Been a slow week around here. Supreme Court is on break until February 19. Not much habeas action in the Second Circuit lately.
So, I thought I'd go back to the recent decision in Wood v. Allen (discussed here). In short: Supreme Court evaded the question of how to reconcile the two provisions in 2254 that concern federal habeas review of state court factual findings.
After looking through my previous posts on the case, I realized that I never discussed the state of the law in the Second Circuit. So I looked it up, and boy was I surprised what I found. It's a bit wacky.
Once again, a quick review of the two provisions: 2254(d)(2) asks whether the state court's factual finding was "unreasonable," while 2254(e)(1) says that state court factual findings are "presumed to be correct" and can only be rebutted with clear and convincing evidence.
In Wood, the Supreme Court expressed some skepticism as to whether one provision is more deferential than the other. In my mind (and most habeas petitioners' as well), 2254(e)(1) is more deferential. It is much more difficult to overcome a presumption of correctness by clear and convincing evidence than to merely show that a state court’s factual finding was unreasonable. At the very least, it’s definitely true from a psychological perspective. Having to overcome a presumption of correctness can seem almost insurmountable.
As the Court noted in a footnote in Wood, there is a split in the Circuits as to how to read these two provisions. In two of the Circuits (the 3rd and the Ninth), the more deferential standard only applies where the petitioner is seeking to challenge a state factual finding based on evidence outside of the state court record. If the challenge is based solely on facts developed in the state court, then the "unreasonable" standard applies. Obviously, this was the reading that petitioner advanced before the Court.
In contrast, in at least three Circuits, the more deferential standard applies to every habeas petition (as noted in footnote 1 of Wood – the Seventh, Eighth and Eleventh). For example, the Eighth Circuit stated that ”); (federal habeas relief is available only “if the state court made ‘an unreasonable determination of the facts in light of the evidence presented in the State court proceeding,’ 28 U.S.C. § 2254(d)(2), which requires clear and convincing evidence that the state court's presumptively correct factual finding lacks evidentiary support.” Trussell v. Bowersox, 447 F.3d 588, 591 (C.A.8 2006).*
*Bowersox is one the best last names I have seen in a long time.
This number also appears to include the Second Circuit. And this is where things get a little wacky. The Second Circuit has never specifically addressed the question of how to reconcile these two provisions. Or, at least, not explicitly. But the Second Circuit appears to have adopted the “applies to every case” formulation. In a case from 2008, the Second Circuit stated, “under section 2254(d)(2), a state court’s findings of facts are ‘presumed correct.’ The habeas petitioner bears the burden of ‘rebutting the presumption of correctness by clear and convincing evidence.’” Brown v. Alexander, 543 F.3d 94, 100 (2d Cir. 2008).

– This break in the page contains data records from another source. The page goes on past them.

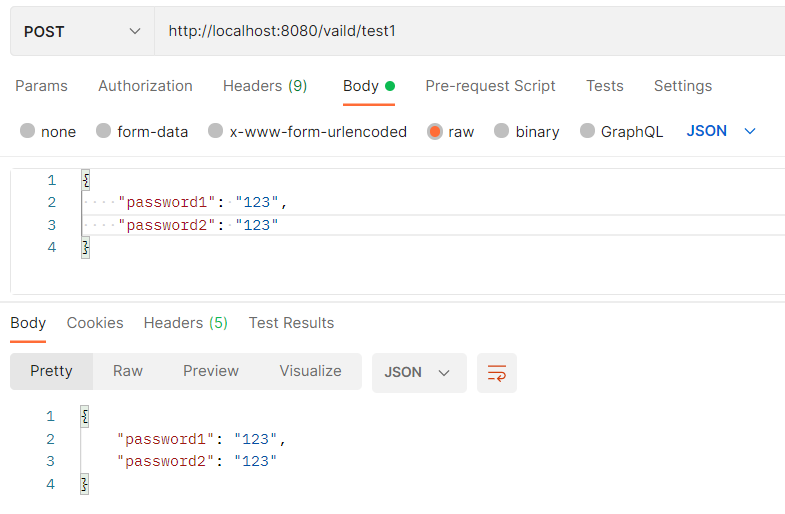This screenshot has height=514, width=785.
Task: Switch to the Tests tab
Action: (604, 86)
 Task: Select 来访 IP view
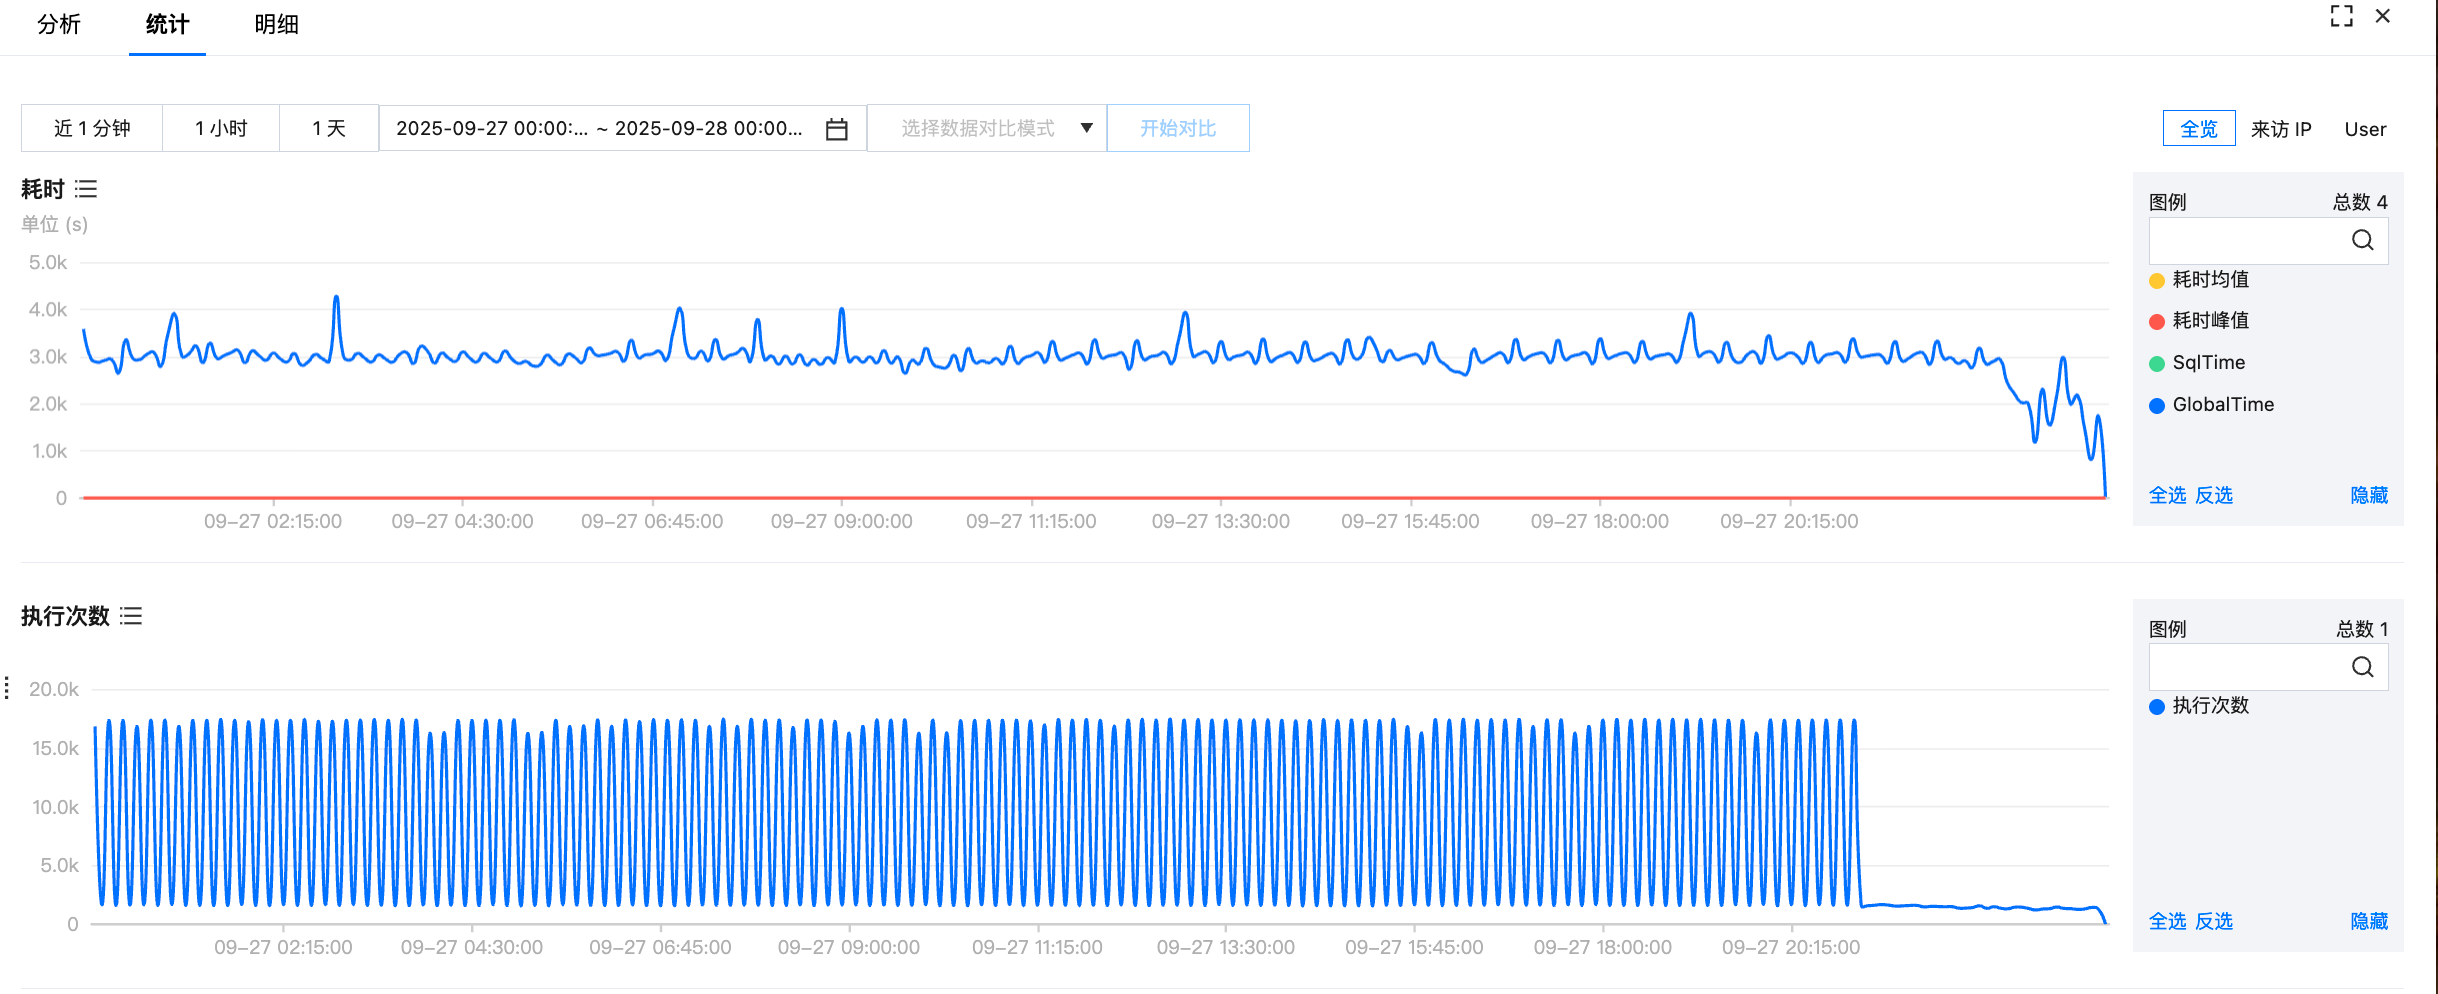click(2281, 129)
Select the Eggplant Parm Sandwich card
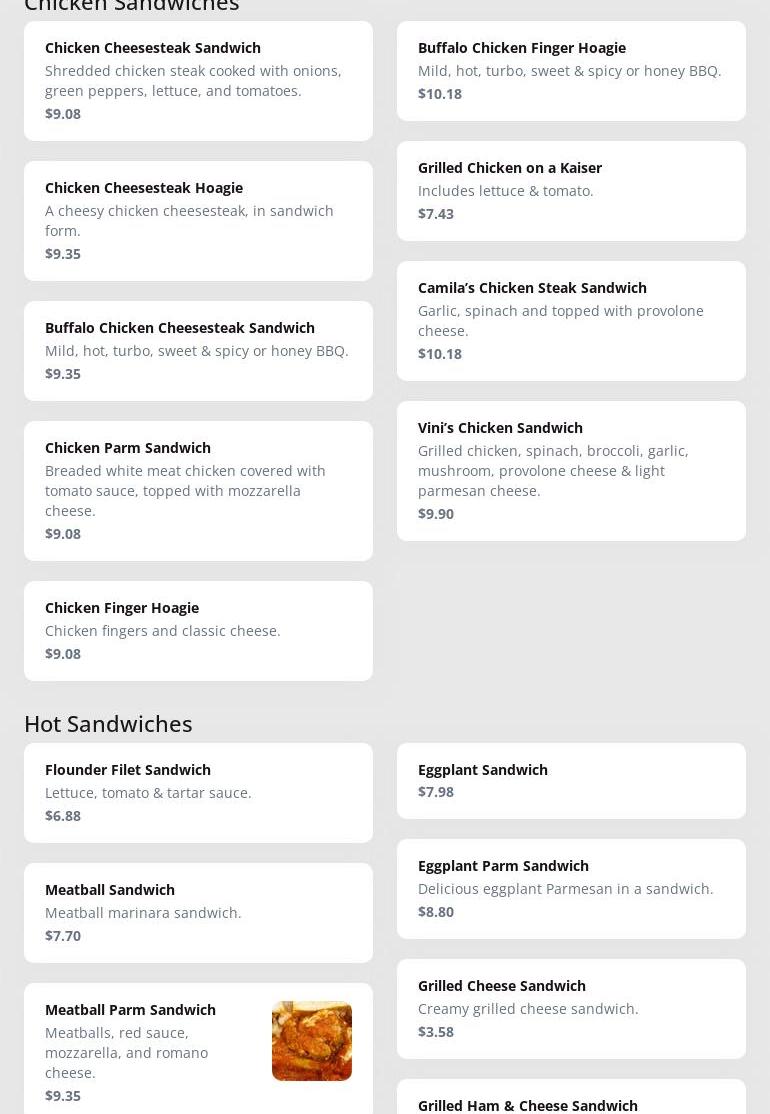The width and height of the screenshot is (770, 1114). click(570, 888)
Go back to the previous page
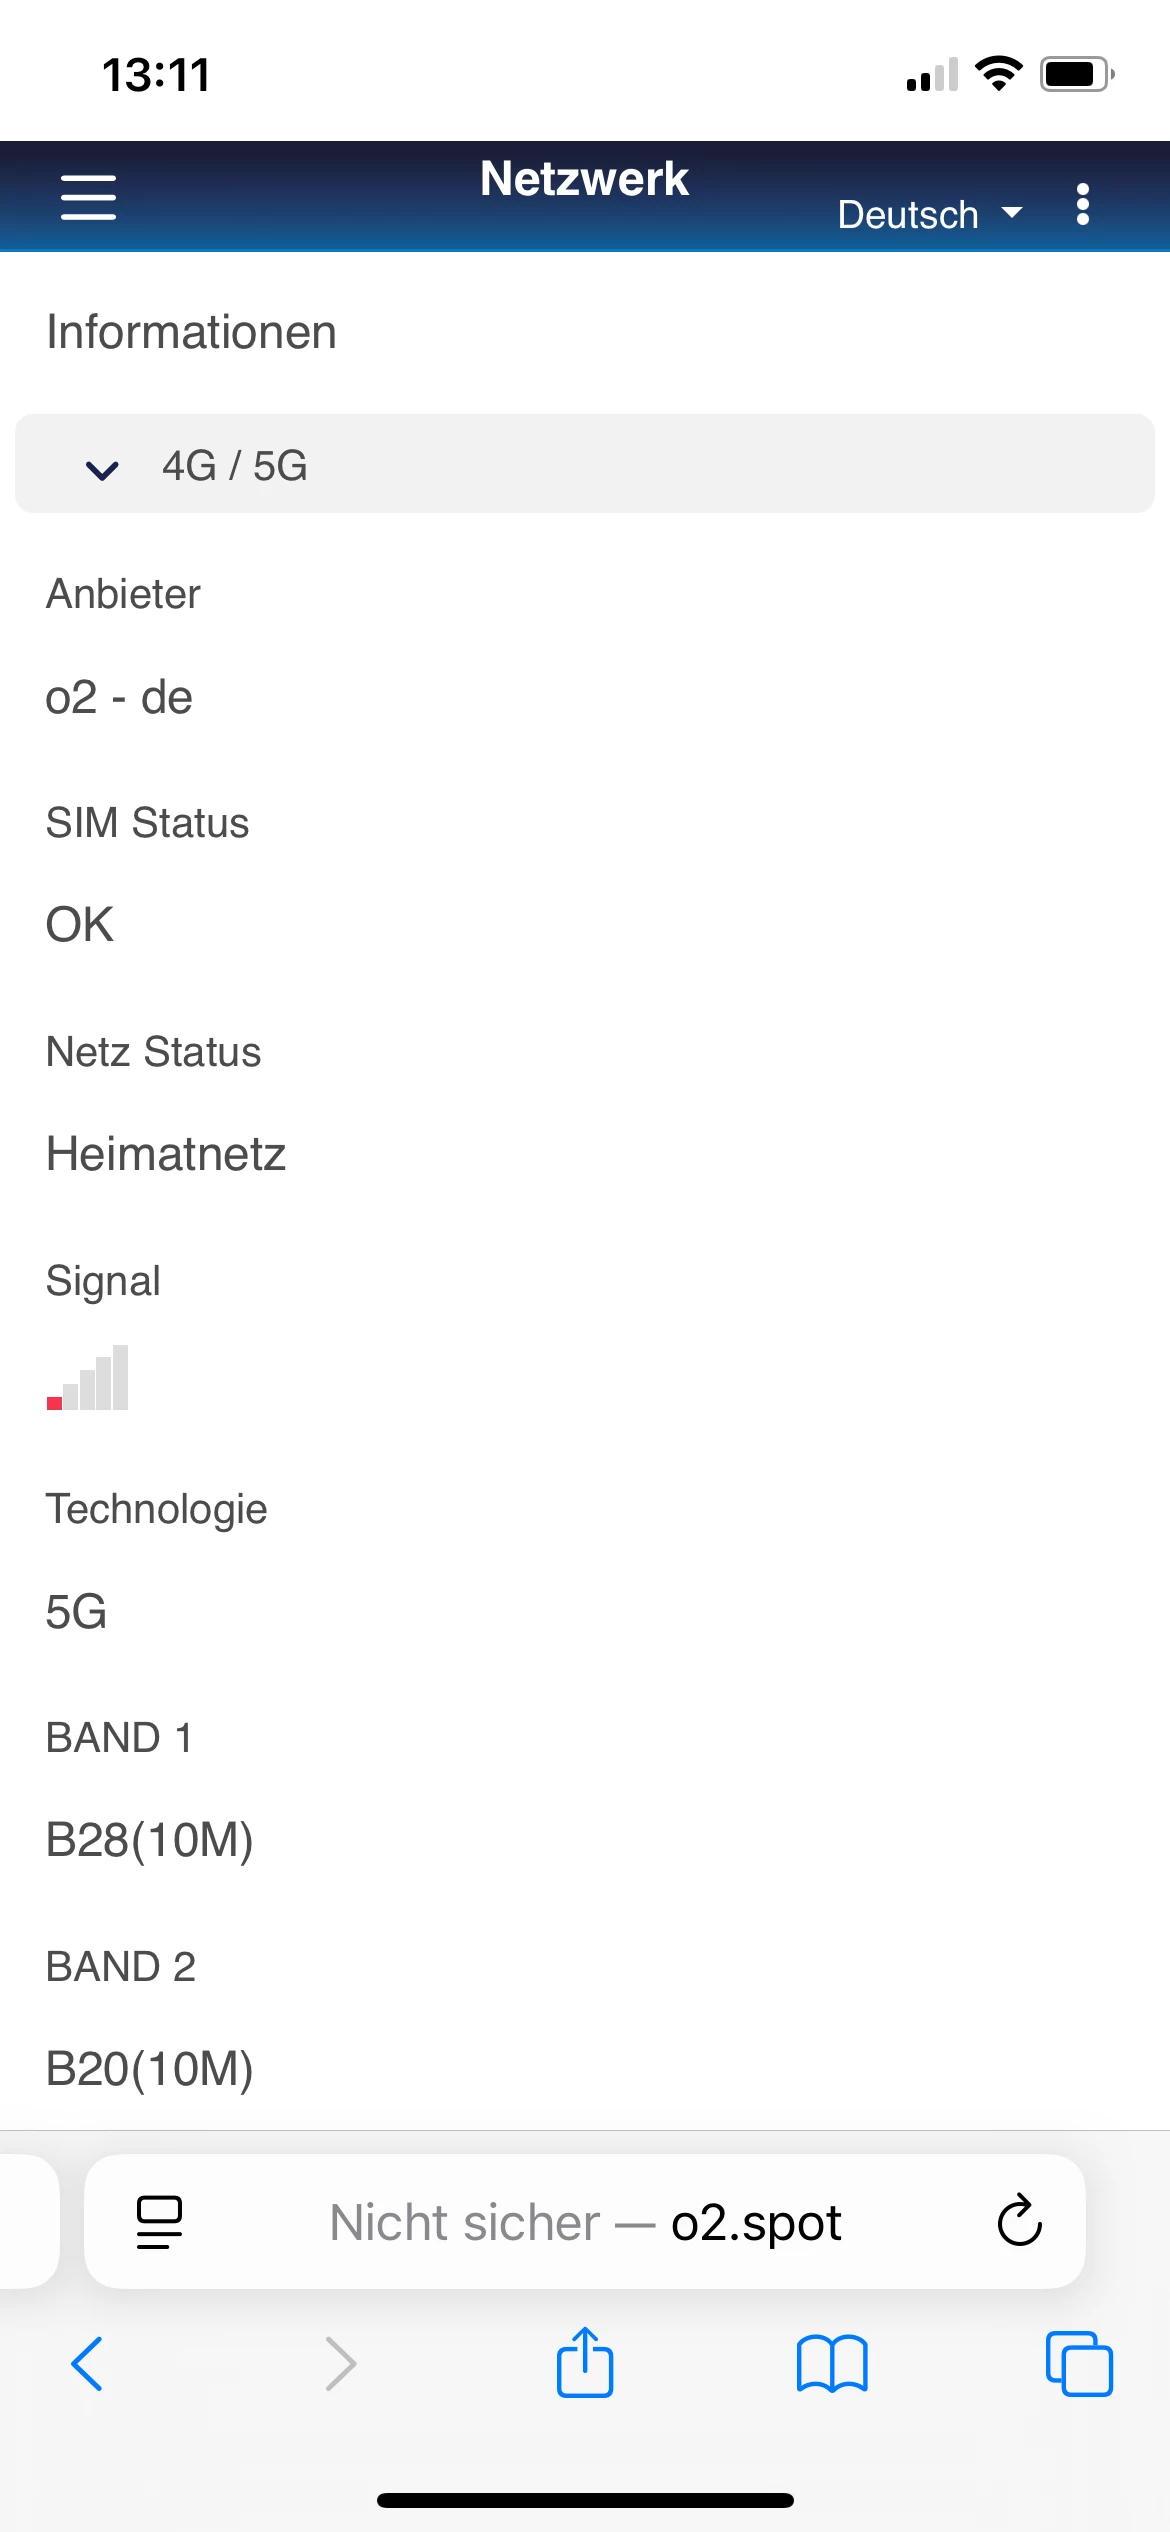The width and height of the screenshot is (1170, 2532). coord(87,2364)
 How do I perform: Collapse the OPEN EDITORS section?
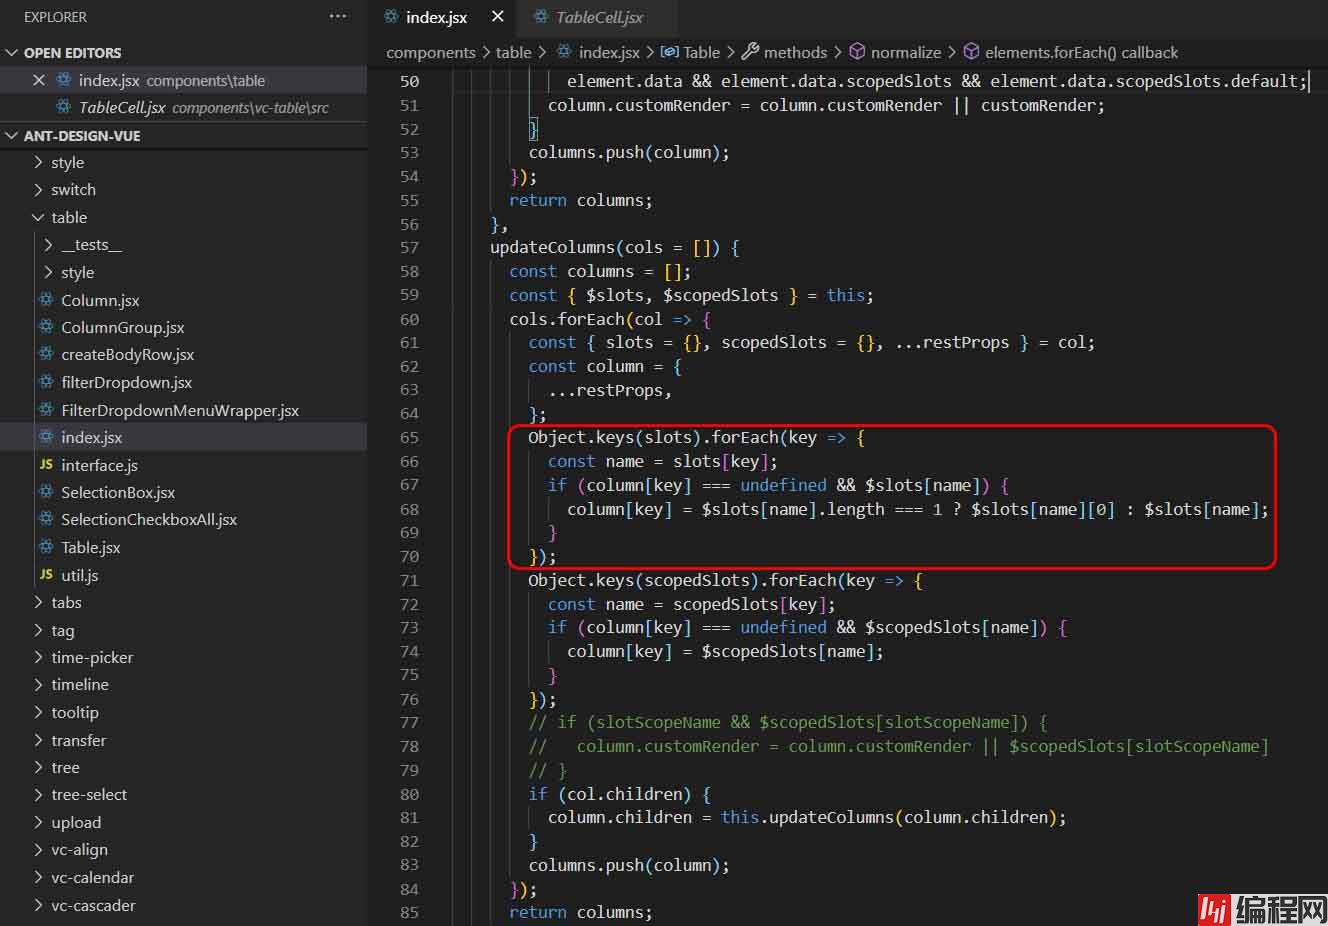[x=12, y=52]
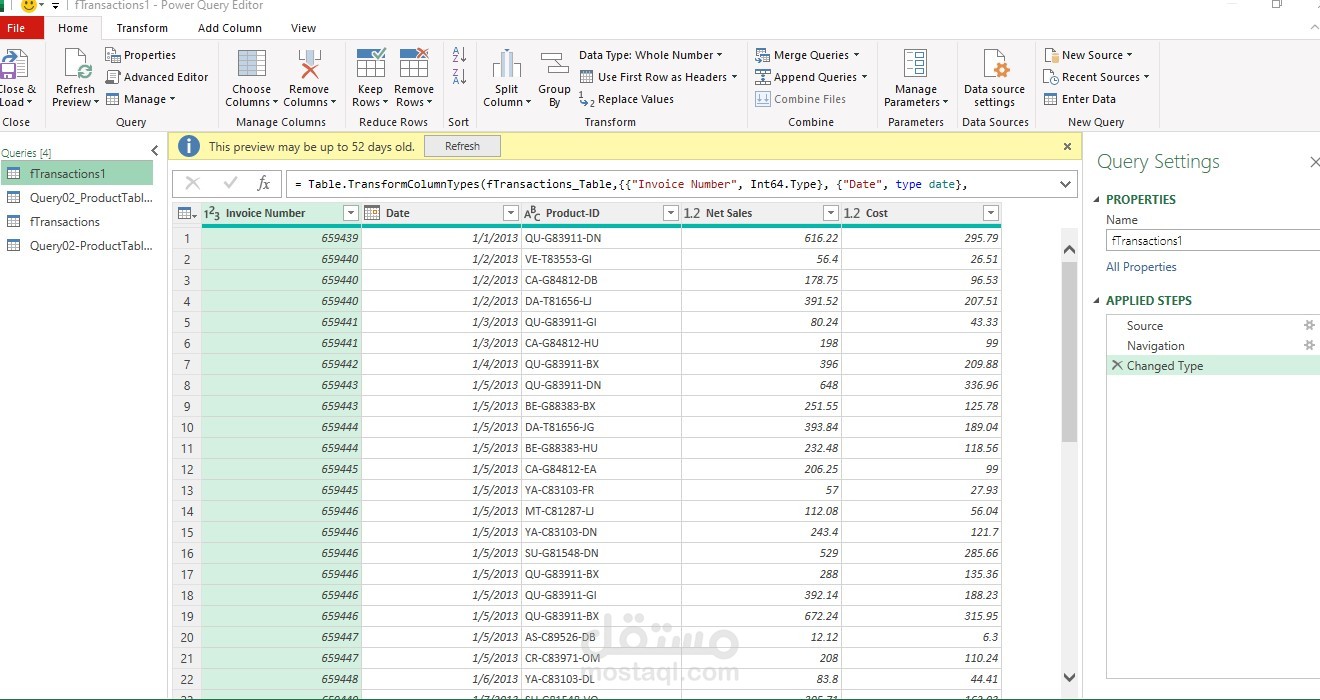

I don’t think this makes a lot of sense. Do you see what they did here? It appears that the Second Circuit has written the "unreasonable" standard right out of the statute and has fully incorporated the 2254(e)(1) presumption into the 2254(d)(2) standard. That’s an absurd reading of the statute. It's one thing to equate unreasonableness with rebutting with clear and convincing evidence. But it's another to simply say that 2254(d)(2) actually has the presumption and a petitioner is required to rebut that presumption. At the very least, this formulation makes life very confusing for petitioners. And Brown was recently cited for the exact same proposition. See Richard S. v. Carpinello, 589 F.3d 75, 80-81 (2d Cir. 2009).
I should note that in a case from 2002 the Second Circuit did use language that was more akin to the Eighth Circuit's. In Overton v. Newton, 295 F.3d 270 (2d Cir. 2002), the Second Circuit first quoted the language under 2254(d)(2) as the standard on habeas review. In the next sentence, it stated, "'A state court determination of a factual issue is, moreover, presumed to be correct, id. § 2254(e)(1), and is unreasonable only where the petitioner meets the burden of 'rebutting the presumption of correctness by clear and convincing evidence.'" Now, that is more logical. I don't agree with it, but it at least acknowledges that there are actually two separate provisions here.
Despite this formulation in Overton, it now appears that Brown and Carpinello's odd formulation is the current standard in the Second Circuit. And that's wacky.
So,habeas petitioners in the Second Circuit are now stuck with having to overcome the more deferential standard no matter the situation. And they are forced to try and decipher the Second Circuit's absurd reading of the statute. It certainly will be nice for the Supreme Court to settle this issue and alleviate the confusion surrounding how to reconcile these two provisions.